**What this task involves**. Please print every record that follows, keeping each one exactly as it is.

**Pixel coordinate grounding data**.
==================================================
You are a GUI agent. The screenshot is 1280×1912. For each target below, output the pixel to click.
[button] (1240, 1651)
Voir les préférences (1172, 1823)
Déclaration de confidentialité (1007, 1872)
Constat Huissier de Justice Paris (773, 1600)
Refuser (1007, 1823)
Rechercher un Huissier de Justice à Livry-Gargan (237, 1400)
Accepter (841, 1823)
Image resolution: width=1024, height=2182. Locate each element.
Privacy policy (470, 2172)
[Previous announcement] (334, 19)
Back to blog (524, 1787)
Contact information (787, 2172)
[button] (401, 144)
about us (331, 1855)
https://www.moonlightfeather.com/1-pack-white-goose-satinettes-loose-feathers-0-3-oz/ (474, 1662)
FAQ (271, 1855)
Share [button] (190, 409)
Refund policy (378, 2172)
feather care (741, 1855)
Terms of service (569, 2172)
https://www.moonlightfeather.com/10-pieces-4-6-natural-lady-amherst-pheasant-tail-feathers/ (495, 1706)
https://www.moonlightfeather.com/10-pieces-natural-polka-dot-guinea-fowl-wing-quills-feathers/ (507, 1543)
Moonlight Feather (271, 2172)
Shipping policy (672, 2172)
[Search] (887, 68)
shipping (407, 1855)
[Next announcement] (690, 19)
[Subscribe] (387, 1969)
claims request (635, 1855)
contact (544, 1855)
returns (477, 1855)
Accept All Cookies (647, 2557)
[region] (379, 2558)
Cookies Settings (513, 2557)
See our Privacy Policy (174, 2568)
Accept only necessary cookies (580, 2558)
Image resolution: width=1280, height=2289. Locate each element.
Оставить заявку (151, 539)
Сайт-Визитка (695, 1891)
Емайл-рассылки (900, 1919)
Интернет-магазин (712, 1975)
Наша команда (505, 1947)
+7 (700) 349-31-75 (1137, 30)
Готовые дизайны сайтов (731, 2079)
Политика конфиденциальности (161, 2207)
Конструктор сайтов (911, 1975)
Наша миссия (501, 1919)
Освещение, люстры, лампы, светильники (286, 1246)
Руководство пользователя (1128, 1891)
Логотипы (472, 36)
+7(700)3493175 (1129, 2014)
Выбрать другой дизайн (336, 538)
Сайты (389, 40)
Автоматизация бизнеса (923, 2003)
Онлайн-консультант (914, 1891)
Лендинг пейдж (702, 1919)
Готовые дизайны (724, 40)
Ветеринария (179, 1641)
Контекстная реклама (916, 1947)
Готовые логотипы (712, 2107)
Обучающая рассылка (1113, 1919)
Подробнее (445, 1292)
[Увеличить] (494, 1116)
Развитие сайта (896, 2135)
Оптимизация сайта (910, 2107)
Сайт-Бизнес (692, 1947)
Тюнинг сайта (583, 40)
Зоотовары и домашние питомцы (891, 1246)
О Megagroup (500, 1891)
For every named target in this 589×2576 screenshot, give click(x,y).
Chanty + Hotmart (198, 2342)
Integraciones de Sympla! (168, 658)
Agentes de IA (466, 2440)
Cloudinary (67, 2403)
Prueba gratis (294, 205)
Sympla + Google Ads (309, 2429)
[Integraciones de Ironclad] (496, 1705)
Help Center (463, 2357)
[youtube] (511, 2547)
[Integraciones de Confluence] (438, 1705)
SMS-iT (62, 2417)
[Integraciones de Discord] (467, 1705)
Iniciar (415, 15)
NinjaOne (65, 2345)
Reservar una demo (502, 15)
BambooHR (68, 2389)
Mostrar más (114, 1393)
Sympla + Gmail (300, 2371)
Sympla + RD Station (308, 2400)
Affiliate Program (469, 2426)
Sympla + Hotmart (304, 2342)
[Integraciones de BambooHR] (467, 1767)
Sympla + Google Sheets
==================================================
**Response**.
You are a GUI agent. The screenshot is 1280×1912. For each target below, output the pixel to click.
[button] (1240, 1651)
Voir les préférences (1172, 1823)
Déclaration de confidentialité (1007, 1872)
Constat Huissier de Justice Paris (773, 1600)
Refuser (1007, 1823)
Rechercher un Huissier de Justice à Livry-Gargan (237, 1400)
Accepter (841, 1823)
Image resolution: width=1024, height=2182. Locate each element.
Privacy policy (470, 2172)
[Previous announcement] (334, 19)
Back to blog (524, 1787)
Contact information (787, 2172)
[button] (401, 144)
about us (331, 1855)
https://www.moonlightfeather.com/1-pack-white-goose-satinettes-loose-feathers-0-3-oz/ (474, 1662)
FAQ (271, 1855)
Share [button] (190, 409)
Refund policy (378, 2172)
feather care (741, 1855)
Terms of service (569, 2172)
https://www.moonlightfeather.com/10-pieces-4-6-natural-lady-amherst-pheasant-tail-feathers/ (495, 1706)
https://www.moonlightfeather.com/10-pieces-natural-polka-dot-guinea-fowl-wing-quills-feathers/ (507, 1543)
Moonlight Feather (271, 2172)
Shipping policy (672, 2172)
[Search] (887, 68)
shipping (407, 1855)
[Next announcement] (690, 19)
[Subscribe] (387, 1969)
claims request (635, 1855)
contact (544, 1855)
returns (477, 1855)
Accept All Cookies (647, 2557)
[region] (379, 2558)
Cookies Settings (513, 2557)
See our Privacy Policy (174, 2568)
Accept only necessary cookies (580, 2558)
Image resolution: width=1280, height=2289. Locate each element.
Оставить заявку (151, 539)
Сайт-Визитка (695, 1891)
Емайл-рассылки (900, 1919)
Интернет-магазин (712, 1975)
Наша команда (505, 1947)
+7 (700) 349-31-75 (1137, 30)
Готовые дизайны сайтов (731, 2079)
Политика конфиденциальности (161, 2207)
Конструктор сайтов (911, 1975)
Наша миссия (501, 1919)
Освещение, люстры, лампы, светильники (286, 1246)
Руководство пользователя (1128, 1891)
Логотипы (472, 36)
+7(700)3493175 (1129, 2014)
Выбрать другой дизайн (336, 538)
Сайты (389, 40)
Автоматизация бизнеса (923, 2003)
Онлайн-консультант (914, 1891)
Лендинг пейдж (702, 1919)
Готовые дизайны (724, 40)
Ветеринария (179, 1641)
Контекстная реклама (916, 1947)
Готовые логотипы (712, 2107)
Обучающая рассылка (1113, 1919)
Подробнее (445, 1292)
[Увеличить] (494, 1116)
Развитие сайта (896, 2135)
Оптимизация сайта (910, 2107)
Сайт-Бизнес (692, 1947)
Тюнинг сайта (583, 40)
Зоотовары и домашние питомцы (891, 1246)
О Megagroup (500, 1891)
For every named target in this 589×2576 screenshot, give click(x,y).
Chanty + Hotmart (198, 2342)
Integraciones de Sympla! (168, 658)
Agentes de IA (466, 2440)
Cloudinary (67, 2403)
Prueba gratis (294, 205)
Sympla + Google Ads (309, 2429)
[Integraciones de Ironclad] (496, 1705)
Help Center (463, 2357)
[youtube] (511, 2547)
[Integraciones de Confluence] (438, 1705)
SMS-iT (62, 2417)
[Integraciones de Discord] (467, 1705)
Iniciar (415, 15)
NinjaOne (65, 2345)
Reservar una demo (502, 15)
BambooHR (68, 2389)
Mostrar más (114, 1393)
Sympla + Gmail (300, 2371)
Sympla + RD Station (308, 2400)
Affiliate Program (469, 2426)
Sympla + Hotmart (304, 2342)
[Integraciones de BambooHR] (467, 1767)
Sympla + Google Sheets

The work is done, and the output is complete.